Available records
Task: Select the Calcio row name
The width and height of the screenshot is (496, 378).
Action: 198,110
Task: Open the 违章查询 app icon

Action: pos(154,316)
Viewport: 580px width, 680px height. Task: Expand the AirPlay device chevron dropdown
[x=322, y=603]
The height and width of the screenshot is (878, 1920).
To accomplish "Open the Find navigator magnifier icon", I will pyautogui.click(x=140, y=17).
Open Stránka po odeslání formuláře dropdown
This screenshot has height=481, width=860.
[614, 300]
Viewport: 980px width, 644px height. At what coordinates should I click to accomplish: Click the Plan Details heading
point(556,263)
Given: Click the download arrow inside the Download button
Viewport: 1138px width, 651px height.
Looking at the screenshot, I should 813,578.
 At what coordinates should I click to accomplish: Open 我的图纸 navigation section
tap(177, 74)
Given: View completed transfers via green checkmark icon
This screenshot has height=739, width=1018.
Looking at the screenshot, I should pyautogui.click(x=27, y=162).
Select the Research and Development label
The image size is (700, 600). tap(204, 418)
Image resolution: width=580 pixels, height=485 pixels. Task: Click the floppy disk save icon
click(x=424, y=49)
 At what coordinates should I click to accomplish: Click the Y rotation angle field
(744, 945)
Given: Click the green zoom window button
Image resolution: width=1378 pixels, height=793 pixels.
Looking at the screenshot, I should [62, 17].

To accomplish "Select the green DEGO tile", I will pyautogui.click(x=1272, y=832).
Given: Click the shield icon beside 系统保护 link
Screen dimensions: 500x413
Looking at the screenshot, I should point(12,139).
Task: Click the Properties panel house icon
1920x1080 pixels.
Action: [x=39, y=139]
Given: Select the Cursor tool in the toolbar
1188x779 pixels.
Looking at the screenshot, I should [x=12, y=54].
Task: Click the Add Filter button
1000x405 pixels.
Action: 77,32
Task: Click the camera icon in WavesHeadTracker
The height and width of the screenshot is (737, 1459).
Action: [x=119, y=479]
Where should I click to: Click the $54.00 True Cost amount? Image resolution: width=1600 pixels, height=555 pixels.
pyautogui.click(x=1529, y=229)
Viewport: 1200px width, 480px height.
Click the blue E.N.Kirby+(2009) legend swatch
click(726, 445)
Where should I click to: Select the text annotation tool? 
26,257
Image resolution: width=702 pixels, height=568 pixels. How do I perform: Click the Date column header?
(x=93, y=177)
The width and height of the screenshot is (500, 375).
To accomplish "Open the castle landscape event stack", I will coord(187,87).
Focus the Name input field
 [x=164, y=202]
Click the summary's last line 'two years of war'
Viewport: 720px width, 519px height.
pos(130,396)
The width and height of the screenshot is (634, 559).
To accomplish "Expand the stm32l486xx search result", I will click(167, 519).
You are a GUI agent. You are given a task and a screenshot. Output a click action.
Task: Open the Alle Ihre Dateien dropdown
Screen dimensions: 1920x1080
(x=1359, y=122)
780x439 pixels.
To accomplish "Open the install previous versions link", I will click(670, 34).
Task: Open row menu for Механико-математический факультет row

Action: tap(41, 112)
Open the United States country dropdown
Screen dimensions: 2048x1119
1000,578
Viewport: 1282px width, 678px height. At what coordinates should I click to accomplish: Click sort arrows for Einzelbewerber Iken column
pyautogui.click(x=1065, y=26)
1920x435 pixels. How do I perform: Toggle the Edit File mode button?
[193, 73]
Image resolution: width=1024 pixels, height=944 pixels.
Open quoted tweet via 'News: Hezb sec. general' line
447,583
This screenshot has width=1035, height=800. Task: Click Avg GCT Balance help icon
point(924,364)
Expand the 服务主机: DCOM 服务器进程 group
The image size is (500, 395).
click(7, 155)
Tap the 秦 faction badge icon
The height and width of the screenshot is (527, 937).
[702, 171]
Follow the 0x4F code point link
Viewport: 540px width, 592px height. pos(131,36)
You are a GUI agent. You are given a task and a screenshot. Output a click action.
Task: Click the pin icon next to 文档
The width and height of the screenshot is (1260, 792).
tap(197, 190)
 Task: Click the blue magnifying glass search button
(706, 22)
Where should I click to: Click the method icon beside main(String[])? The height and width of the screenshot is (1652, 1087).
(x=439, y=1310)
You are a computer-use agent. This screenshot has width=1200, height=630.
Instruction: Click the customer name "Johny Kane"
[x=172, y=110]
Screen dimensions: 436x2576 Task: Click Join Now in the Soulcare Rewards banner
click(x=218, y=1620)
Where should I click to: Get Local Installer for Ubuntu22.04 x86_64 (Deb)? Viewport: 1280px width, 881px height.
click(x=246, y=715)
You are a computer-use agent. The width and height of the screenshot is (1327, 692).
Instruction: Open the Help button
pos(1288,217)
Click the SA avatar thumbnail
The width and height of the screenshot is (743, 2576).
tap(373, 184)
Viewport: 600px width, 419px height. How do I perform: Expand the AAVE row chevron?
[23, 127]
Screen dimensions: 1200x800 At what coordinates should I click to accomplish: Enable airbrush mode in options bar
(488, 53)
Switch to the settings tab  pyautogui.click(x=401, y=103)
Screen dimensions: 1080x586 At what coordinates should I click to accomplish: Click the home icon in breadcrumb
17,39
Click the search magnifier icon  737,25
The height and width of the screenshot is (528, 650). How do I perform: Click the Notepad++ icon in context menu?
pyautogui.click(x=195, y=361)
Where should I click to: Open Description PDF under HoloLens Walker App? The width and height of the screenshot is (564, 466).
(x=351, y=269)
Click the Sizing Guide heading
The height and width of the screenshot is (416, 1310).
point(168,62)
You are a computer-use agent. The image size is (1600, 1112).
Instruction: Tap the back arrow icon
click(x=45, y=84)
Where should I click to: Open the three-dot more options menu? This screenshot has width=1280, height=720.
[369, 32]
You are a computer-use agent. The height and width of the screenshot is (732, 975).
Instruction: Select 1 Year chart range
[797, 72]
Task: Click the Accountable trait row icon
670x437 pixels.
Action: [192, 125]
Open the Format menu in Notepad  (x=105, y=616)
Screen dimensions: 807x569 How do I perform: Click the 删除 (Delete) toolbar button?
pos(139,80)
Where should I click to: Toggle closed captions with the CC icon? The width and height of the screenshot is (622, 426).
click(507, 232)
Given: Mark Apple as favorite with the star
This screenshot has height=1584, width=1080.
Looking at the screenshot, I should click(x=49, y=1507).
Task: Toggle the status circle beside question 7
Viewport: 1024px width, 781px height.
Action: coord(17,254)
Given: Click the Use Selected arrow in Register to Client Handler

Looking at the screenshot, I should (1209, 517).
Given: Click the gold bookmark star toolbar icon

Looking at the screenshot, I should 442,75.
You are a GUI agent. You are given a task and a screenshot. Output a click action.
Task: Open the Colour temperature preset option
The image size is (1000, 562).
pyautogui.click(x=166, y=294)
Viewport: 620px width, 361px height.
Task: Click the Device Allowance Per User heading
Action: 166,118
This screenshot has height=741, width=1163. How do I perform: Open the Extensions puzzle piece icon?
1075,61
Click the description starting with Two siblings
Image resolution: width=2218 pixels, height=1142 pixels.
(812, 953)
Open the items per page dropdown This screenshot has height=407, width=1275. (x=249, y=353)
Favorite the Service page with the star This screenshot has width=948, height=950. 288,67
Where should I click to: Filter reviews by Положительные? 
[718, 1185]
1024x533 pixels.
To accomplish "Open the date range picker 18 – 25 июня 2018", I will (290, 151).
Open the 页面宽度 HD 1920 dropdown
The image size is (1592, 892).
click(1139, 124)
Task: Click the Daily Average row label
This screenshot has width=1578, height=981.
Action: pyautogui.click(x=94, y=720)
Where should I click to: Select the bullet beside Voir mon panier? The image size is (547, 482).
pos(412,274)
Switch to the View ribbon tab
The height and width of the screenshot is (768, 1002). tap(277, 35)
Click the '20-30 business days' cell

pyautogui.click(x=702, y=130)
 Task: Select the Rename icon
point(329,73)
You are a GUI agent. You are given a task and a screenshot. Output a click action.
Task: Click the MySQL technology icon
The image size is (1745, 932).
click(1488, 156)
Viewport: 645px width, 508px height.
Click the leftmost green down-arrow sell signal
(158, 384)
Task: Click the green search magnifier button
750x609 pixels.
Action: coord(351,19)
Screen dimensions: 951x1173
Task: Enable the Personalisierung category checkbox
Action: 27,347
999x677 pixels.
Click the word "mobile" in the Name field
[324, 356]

Description of the task
Find the string "page" in the entries above and return each line that holds it.

Answer space
Open the items per page dropdown This screenshot has height=407, width=1275. (x=249, y=353)
Favorite the Service page with the star This screenshot has width=948, height=950. 288,67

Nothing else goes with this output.